### ASSIGNMENT
Since the entries below must stay intact, return each one exactly.

BEGIN SOURCE MATERIAL

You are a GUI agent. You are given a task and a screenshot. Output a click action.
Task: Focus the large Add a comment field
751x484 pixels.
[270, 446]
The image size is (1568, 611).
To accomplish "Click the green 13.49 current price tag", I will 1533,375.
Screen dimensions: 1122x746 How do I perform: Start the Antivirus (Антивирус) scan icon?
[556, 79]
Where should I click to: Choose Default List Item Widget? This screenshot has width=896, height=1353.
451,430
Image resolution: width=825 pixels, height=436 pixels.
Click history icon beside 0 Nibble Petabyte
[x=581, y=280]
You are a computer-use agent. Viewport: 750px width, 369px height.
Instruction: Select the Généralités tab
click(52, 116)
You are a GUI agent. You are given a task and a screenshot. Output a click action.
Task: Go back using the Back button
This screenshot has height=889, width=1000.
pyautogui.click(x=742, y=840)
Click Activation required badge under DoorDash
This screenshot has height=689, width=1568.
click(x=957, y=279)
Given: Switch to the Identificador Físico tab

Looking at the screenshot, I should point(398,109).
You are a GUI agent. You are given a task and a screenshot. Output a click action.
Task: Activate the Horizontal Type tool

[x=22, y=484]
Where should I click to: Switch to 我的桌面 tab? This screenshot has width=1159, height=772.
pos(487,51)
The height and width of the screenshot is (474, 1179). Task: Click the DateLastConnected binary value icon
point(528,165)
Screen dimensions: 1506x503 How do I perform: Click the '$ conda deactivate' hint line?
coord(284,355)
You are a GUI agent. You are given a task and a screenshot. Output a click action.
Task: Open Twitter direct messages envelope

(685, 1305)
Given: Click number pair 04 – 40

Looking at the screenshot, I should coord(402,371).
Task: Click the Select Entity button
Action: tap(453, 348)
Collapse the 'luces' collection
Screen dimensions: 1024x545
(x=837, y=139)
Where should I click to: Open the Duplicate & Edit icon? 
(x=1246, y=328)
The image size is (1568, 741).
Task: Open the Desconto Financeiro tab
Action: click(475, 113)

END SOURCE MATERIAL

### RESULT FOR THIS TASK
You are a GUI agent. You are given a task and a screenshot. Output a click action.
Task: Focus the large Add a comment field
751x484 pixels.
[270, 446]
The image size is (1568, 611).
To accomplish "Click the green 13.49 current price tag", I will 1533,375.
Screen dimensions: 1122x746 How do I perform: Start the Antivirus (Антивирус) scan icon?
[556, 79]
Where should I click to: Choose Default List Item Widget? This screenshot has width=896, height=1353.
451,430
Image resolution: width=825 pixels, height=436 pixels.
Click history icon beside 0 Nibble Petabyte
[x=581, y=280]
You are a computer-use agent. Viewport: 750px width, 369px height.
Instruction: Select the Généralités tab
click(52, 116)
You are a GUI agent. You are given a task and a screenshot. Output a click action.
Task: Go back using the Back button
This screenshot has height=889, width=1000.
pyautogui.click(x=742, y=840)
Click Activation required badge under DoorDash
This screenshot has height=689, width=1568.
click(x=957, y=279)
Given: Switch to the Identificador Físico tab

Looking at the screenshot, I should point(398,109).
You are a GUI agent. You are given a task and a screenshot. Output a click action.
Task: Activate the Horizontal Type tool

[x=22, y=484]
Where should I click to: Switch to 我的桌面 tab? This screenshot has width=1159, height=772.
pos(487,51)
The height and width of the screenshot is (474, 1179). Task: Click the DateLastConnected binary value icon
point(528,165)
Screen dimensions: 1506x503 How do I perform: Click the '$ conda deactivate' hint line?
coord(284,355)
You are a GUI agent. You are given a task and a screenshot. Output a click action.
Task: Open Twitter direct messages envelope

(685, 1305)
Given: Click number pair 04 – 40

Looking at the screenshot, I should coord(402,371).
Task: Click the Select Entity button
Action: tap(453, 348)
Collapse the 'luces' collection
Screen dimensions: 1024x545
(x=837, y=139)
Where should I click to: Open the Duplicate & Edit icon? 
(x=1246, y=328)
The image size is (1568, 741).
Task: Open the Desconto Financeiro tab
Action: click(475, 113)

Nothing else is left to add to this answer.